__Directions__
Please give the lines as a JSON list of strings, one string per line, starting with the line with "Find the location" and going on through the end of the records, skipping blank lines and leaving the pictures out.

Extracted data entries
-*-*-

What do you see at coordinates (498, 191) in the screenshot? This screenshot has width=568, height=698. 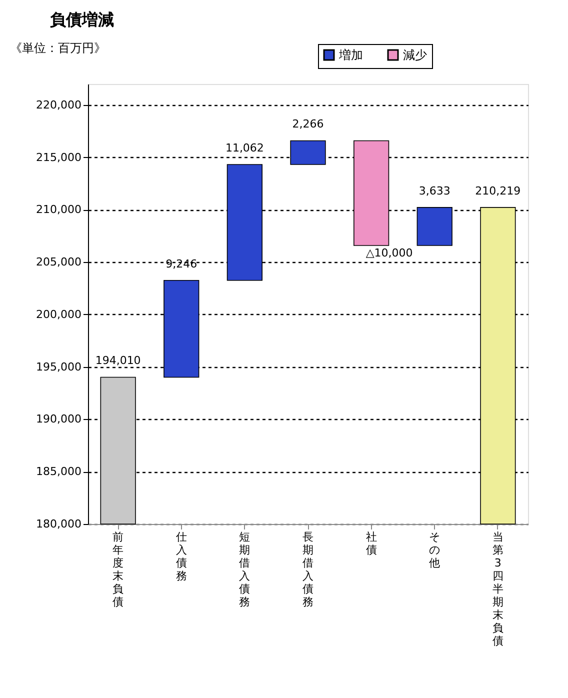 I see `text: 210,219` at bounding box center [498, 191].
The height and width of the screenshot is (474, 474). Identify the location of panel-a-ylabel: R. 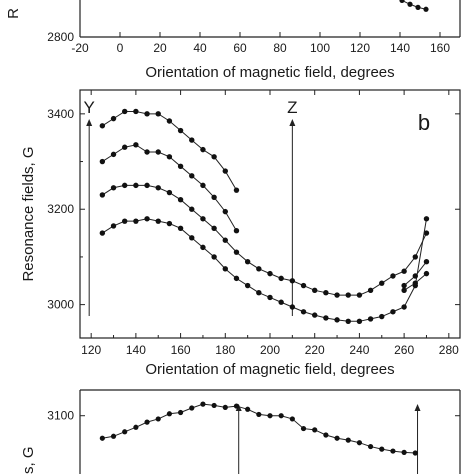
(14, 14).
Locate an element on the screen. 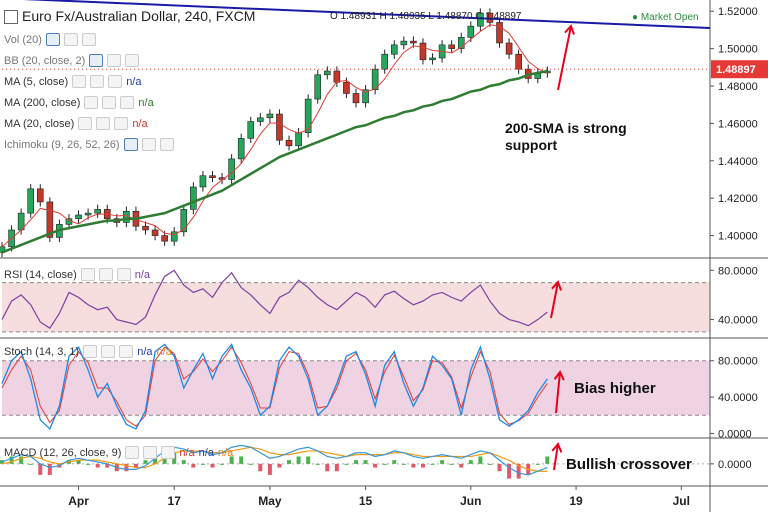 This screenshot has width=768, height=512. legend-vol-label: Vol (20) is located at coordinates (23, 40).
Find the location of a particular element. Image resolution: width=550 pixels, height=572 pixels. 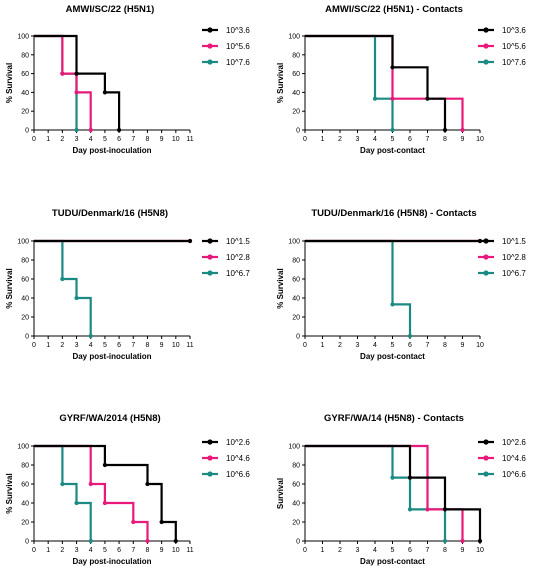

legend-label: 10^6.6 is located at coordinates (514, 474).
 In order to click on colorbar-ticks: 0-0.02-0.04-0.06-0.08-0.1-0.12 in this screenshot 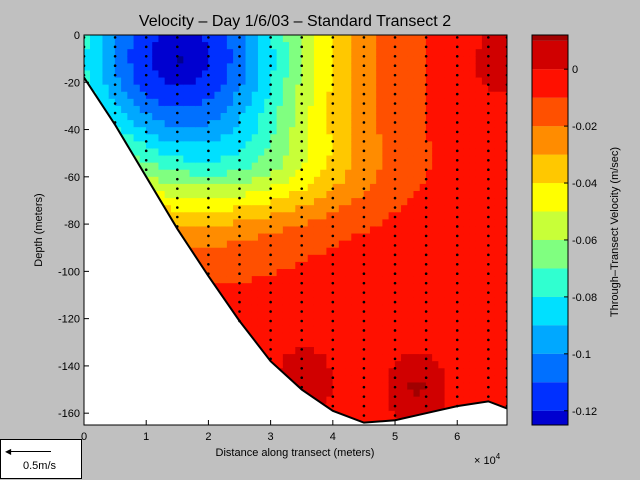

-*-*-

__Written answer__
[
  "Find the location of a particular element. Image resolution: width=550 pixels, height=572 pixels. ",
  "legend-label: 10^6.6 is located at coordinates (514, 474).",
  " In order to click on colorbar-ticks: 0-0.02-0.04-0.06-0.08-0.1-0.12 in this screenshot "
]